They congregate centre stage for the two-song semi-acoustic set and as the opening bars to She’s A Star strike up and the crowd realise what it is we have seven minutes of the band almost being drowned out by the scale of the reaction and the singalong to that and the “unadulterated love song” that is Just Like Fred Astaire which follows it. Saul describes it as “a bit mad” but that would be downplaying the connection that has been made.
Señorita makes a welcome return to the set. It’s a song that (for some unknown reason) the people of Greece have taken to their heart and it probably would have been a single here at some point had Pleased To Meet You gone its full promotion cycle as the band disbanded in 2001. It wouldn’t feel out of place on any James Best Of / singles type record and tonight it proves that point. Tim goes down on the barrier again, a brave move for a man wearing a kilt, although he does resist crowd-surfing.
Honest Joe, Sound and Attention appear to have built foundations at the end of the set and are refusing to budge. They’re three songs where James show a very different side to the one that most people will know them for. Honest Joe came from the improvised Wah Wah sessions and its genesis is very evident in its lop-sided structure that allows the band to improvise around it, take it to the very extremes as drums and keyboards collide and scrap it out with Tim and Saul’s duelling megaphones. Sound is a little more controlled and defined in its make-up, but that doesn’t prevent them stretching its skin to the very limits of its elasticity. The crowd join in with clapping as the song is taken down waiting for someone to pick up the baton and drive the song to its conclusion. Attention is the new kid on the block but has that cocky confidence of youth, the Marcus Rashford or Kelechi Iheanacho of the set, that means it stands toe to toe against the heavyweights it has displaced at the end of the set and makes it immovable. The tension in the air is palpable as it stops then slowly builds back up before exploding into life with spectacular results.
A familiar sounding set of chords on a mandolin come from the back of the hall as the encore starts and Tim goes walkthrough, interrupted on his path by a “dickhead who can’t respect space” who grabs him and scratches him as he walks by. It’d be a shame if the actions of one idiot caused him to stop doing this, but it’s a real risk. The rest of the band come in as they continue their journey through the crowd to the stage and the last chorus has everyone singing along all for one.

## INFORMATION SUPPLIED
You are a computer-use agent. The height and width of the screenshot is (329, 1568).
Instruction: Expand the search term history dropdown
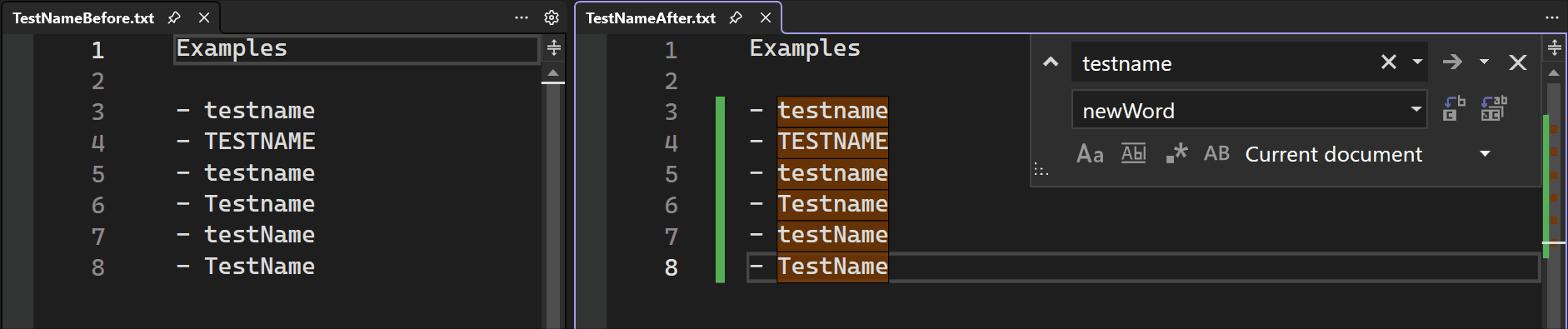click(x=1417, y=62)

## QUESTIONS
(A) Repeat the concert review word for word between "A familiar sounding" and "all for one.", inclusive.
(B) In the concert review, which song came out of the improvised Wah Wah sessions?
Work from the concert review alone and not from the data.

## EXPECTED RESPONSES
(A)
A familiar sounding set of chords on a mandolin come from the back of the hall as the encore starts and Tim goes walkthrough, interrupted on his path by a “dickhead who can’t respect space” who grabs him and scratches him as he walks by. It’d be a shame if the actions of one idiot caused him to stop doing this, but it’s a real risk. The rest of the band come in as they continue their journey through the crowd to the stage and the last chorus has everyone singing along all for one.

(B) Honest Joe